ACA burdens mount for practices

Although practices handled the relatively low volume of newly insured health-exchange patients smoothly at first, some offices struggle to keep up with verifying new enrollees' coverage, according to Kaiser Health News.

"We had a spattering [of new patients] in January--maybe once a week. But I think we're averaging two to three a day now," Sheila Lawless, office manager at a small rheumatology practice in Wichita Falls, Texas, told KHN. And for each of these patients, office staffers spend at least an hour on hold with the insurance company to verify that the patient's coverage is effective and the premium is paid.

The latter issue creates a time-intensive process for practices. The 90-day grace period before policy cancelation due to nonpayment included in health-exchange contracts means practices risk losing money on claims incurred after day 30.

To avoid this risk, Lawless contacts insurers to make sure new patients are up-to-date on their premiums before proceeding with the visit. If they are not, Lawless gives the patient the option to reschedule the appointment or pay in cash and then apply to his or her insurer for the payment. 

This work places a significant burden on the practice, Lawless told KHN, as she's had to reorganize staff and pay them to work longer hours to make sure the office keeps up with the new workload. Similarly, payers report adding staff to handle the call volume influx.

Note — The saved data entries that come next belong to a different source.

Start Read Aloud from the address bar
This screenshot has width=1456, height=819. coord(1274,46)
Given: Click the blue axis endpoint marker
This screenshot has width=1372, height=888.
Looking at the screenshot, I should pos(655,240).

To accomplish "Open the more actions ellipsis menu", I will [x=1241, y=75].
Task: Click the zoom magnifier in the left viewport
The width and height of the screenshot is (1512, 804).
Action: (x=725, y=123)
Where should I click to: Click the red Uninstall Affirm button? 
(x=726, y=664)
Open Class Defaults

Even if patients verify they paid their premiums, that may still not be enough to prove coverage if they just enrolled, thus necessitating more legwork and patient education on the part of the practice.

That's because, depending on the date patients purchase a policy, it can take up to six weeks for coverage to kick in--a nuance the government didn't communicate to the public, according to Anders Gilberg, senior vice president of government affairs at the Medical Group Management Association. "What we've found is that messaging out of the [Obama] administration right now that's aimed at the public, it tends to oversimplify the complexity of what it takes to get covered on the exchanges," Gilberg told KHN. "Just because you enrolled in coverage doesn't mean your coverage is effective."